The other major detail is that the Sinergium Biotech consortium maintains a technology transfer agreement with the US’s MSD in order to manufacture the vaccine in the country. The story in the media fell short. The number of vaccine plants in each region can be counted on fingers and the specialist players are well-known. The big question that remains is just where Sputnik V will be manufactured in Argentina. Possible platforms include Sinergium Biotech itself or the local drugmaker Biol, although it’s ruled out having available installed capacity. A possible plan B could be to appeal to a plant specialising in injectables, which could be certified as a vaccine manufacturer. Of course, that process doesn’t happen in under a year, not because of bureaucratic obstacles but elementary technical requirements. What is clear is that a vaccine plant does not emerge «in two months», unless it opens outside the strict procedures that regulate the sector. See article on Sigman in Spanish.
Public Health in Argentina is fighting many fronts. The Ministry of Health this week defined the resolution of two public tenders financed in part by the Inter-American Development Bank – BID – related to COVID-19. One was won by Argentine drugmaker Denver Farma, which manufactures salbutamol at its plant in Garín. The other went to Latin drugmaker Jayor, who became providers of COVID-19 diagnostic tests.

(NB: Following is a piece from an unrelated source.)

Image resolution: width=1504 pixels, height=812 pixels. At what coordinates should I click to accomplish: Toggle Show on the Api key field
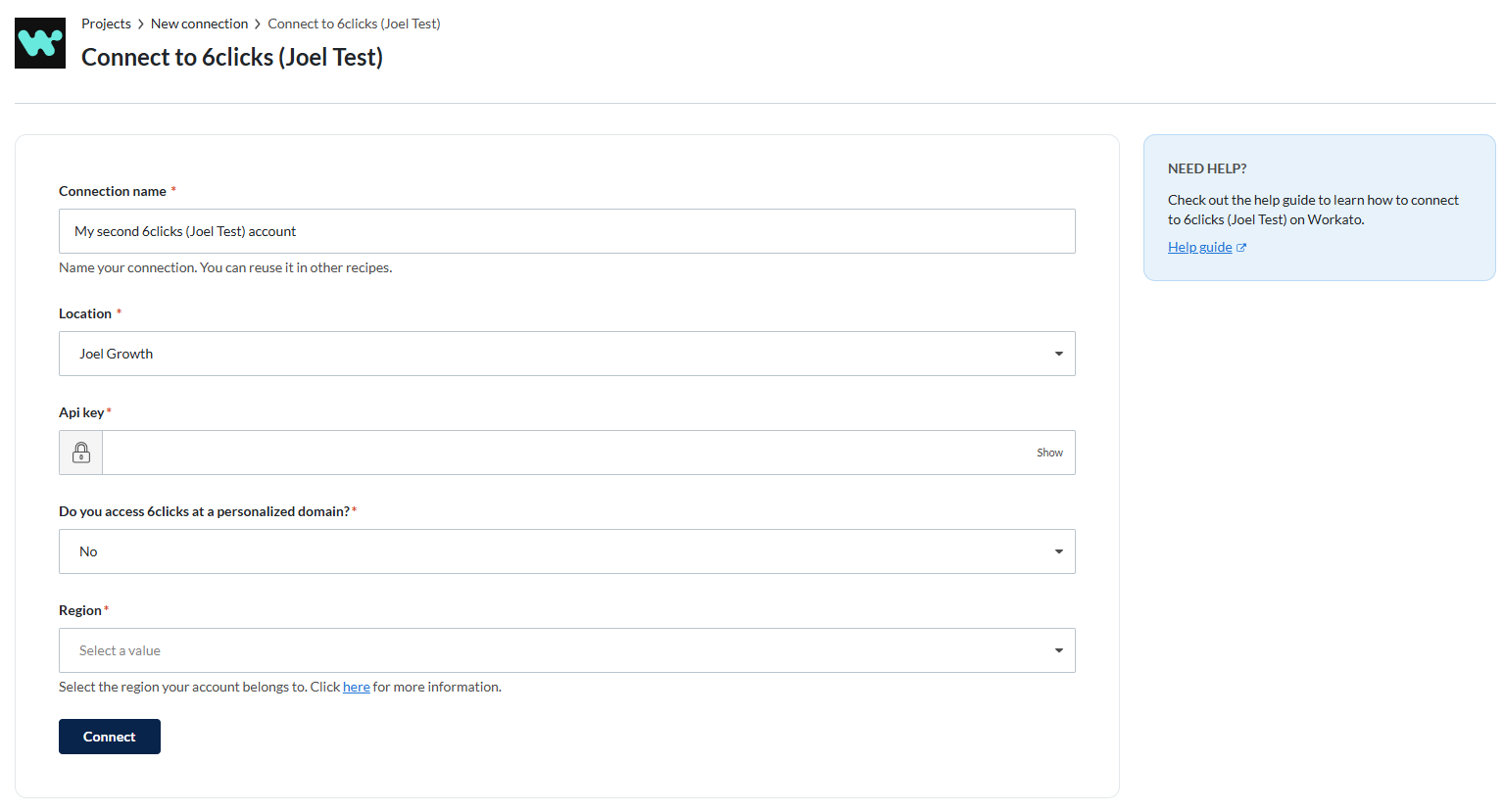1049,453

Meanwhile, more drugs for COVID-19 came to the fore this week after a meeting between representatives from the public and private sectors. An agreement was reached with respect to the maximum prices for five products used in intensive care that are finding themselves in high demand. Of course, everything responds to global demand and the question of who has more muscle to acquire APIs, which are not manufactured in Argentina because hardly anyone finds the operation profitable.
Finally, the sanitary portfolio went back to review files from the era of Argentina’s previous president Mauricio Macri related to bidding processes. Last year, the former health minister Ginés González García reviewed several of the contracts initiated during the previous government. Now the current minister Carla Vizzotti has opened an administrative inquiry into the third-party provider MR Pharma, which is owned by the Martínez Ríos family. This is the very company that packed Richnmond’s vaccines. The minister has in sight two price renegotiations that occurred in the framework of a public tender for contraceptives awarded in May 2018. See article on MR Pharma in Spanish.